Varios comentaristas han subrayado la paradójica semejanza entre los gobiernos de Carlos Salinas y López Obrador a propósito de los dos acuerdos de libre comercio que firmaron con Estados Unidos y Canadá. A muchos extraña que el neoliberal por excelencia y el nacionalista revolucionario por excelencia ambos hayan conducido al país por esos rumbos —Salinas de manera más voluntaria, AMLO más resignado. Pero la similitud va más allá del rumbo.
Algunos nos opusimos al TLC tal y como lo negoció Salinas. Otros lo apoyaron por razones sinceras y robustas, y otros más por oportunismo y fiebre reeleccionista. Nadie podía respaldarlo y a la vez subrayar sus limitaciones, riesgos y contradicciones. El gobierno, tampoco. Siguiendo la máxima levantina de no hablar mal del camello, Salinas sobrevendió el TLC, tanto en México como en Estados Unidos. Allá, con la consigna de mejor exportar bienes que personas, convenció a algunos congresistas titubeantes que el TLC reduciría la migración mexicana, tanto documentada como sin papeles. Aquí, prometió tasas mucho mayores de crecimiento, de empleo, de ingresos y de modernidad. La verdad, no le quedaba de otra: o prometía el oro y el moro, o no salía el asunto.

Los datos –

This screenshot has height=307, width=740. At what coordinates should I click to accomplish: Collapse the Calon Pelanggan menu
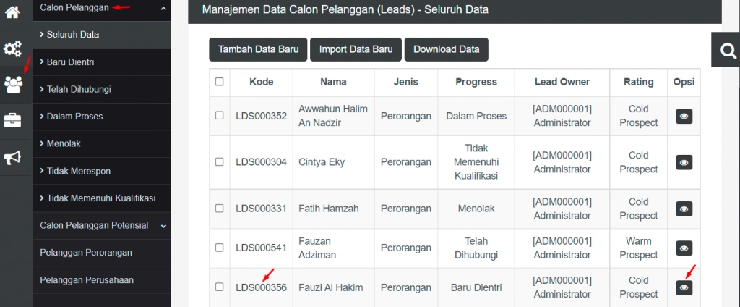[x=163, y=8]
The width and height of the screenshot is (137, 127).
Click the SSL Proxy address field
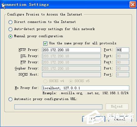[x=71, y=56]
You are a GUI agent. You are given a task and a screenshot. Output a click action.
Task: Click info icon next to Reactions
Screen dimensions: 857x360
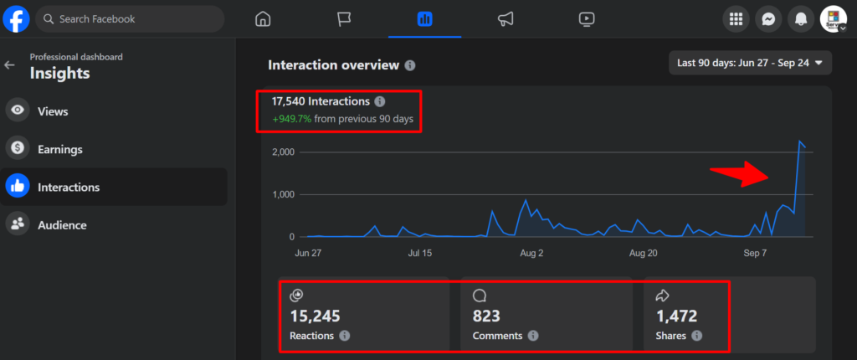345,336
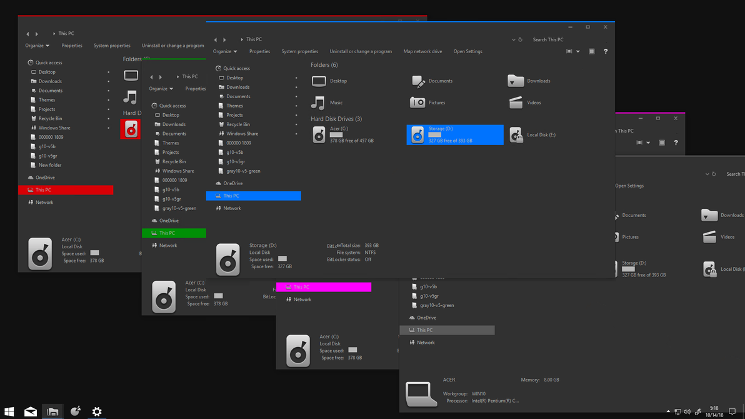
Task: Select New folder in the red window's sidebar
Action: [x=50, y=165]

Tareas por hacer –
1 - Según el texto sobre el TLC, ¿con qué consigna convenció Salinas a algunos congresistas de Estados Unidos que dudaban?
2 - Copia tal cual, del texto sobre el TLC, todo lo que va desde "Varios comentaristas han" hasta "allá del rumbo.".
3 - Continúa el texto sobre el TLC a partir de donde termina.
Los datos son un material aparte, sin relación con el texto.

Respuestas del ejercicio –
1 - Con la consigna de que era mejor exportar bienes que personas.

2 -
Varios comentaristas han subrayado la paradójica semejanza entre los gobiernos de Carlos Salinas y López Obrador a propósito de los dos acuerdos de libre comercio que firmaron con Estados Unidos y Canadá. A muchos extraña que el neoliberal por excelencia y el nacionalista revolucionario por excelencia ambos hayan conducido al país por esos rumbos —Salinas de manera más voluntaria, AMLO más resignado. Pero la similitud va más allá del rumbo.

3 -
Ilustración: Cecilia Ruiz
Supimos, años después, que sin menoscabo de lo que el TLC sí trajo consigo —un sector exportador manufacturero competitivo y una vigorosa agricultura de exportación intensiva en capital, mayor inversión extranjera durante un tiempo, mayor seguridad jurídica para algunos empresarios, por algún tiempo— no trajo lo prometido. Sabemos hoy que durante los primeros 20 años de vigencia, la tasa promedio de crecimiento económico anual se situó en 2.2 %, es decir, menos de 1 % per cápita por año; que el sector exportador no incorporó ni insumos ni mano de obra en la escala esperada; que los salarios reales en el sector exportador permanecieron en niveles vergonzosos —el salario promedio en la industria automotriz, la joya de la corona, es de 400 dólares mensuales—, y que la migración mexicana a Estados Unidos entre 1994 y 2008 fue la más elevada de la historia en números absolutos.
¿Nos habría ido peor sin el TLC? Es posible, como es cierto también que una serie de acontecimientos subsiguientes y por lo menos directamente ajenos al TLC neutralizaron sus hipotéticos efectos positivos: el alzamiento zapatista, el asesinato de Colosio, la debacle de noviembre y diciembre de 1994, la crisis de 1997, la alternancia del 2000, etc. Quizás no habría que haber hablado tan bien del camello.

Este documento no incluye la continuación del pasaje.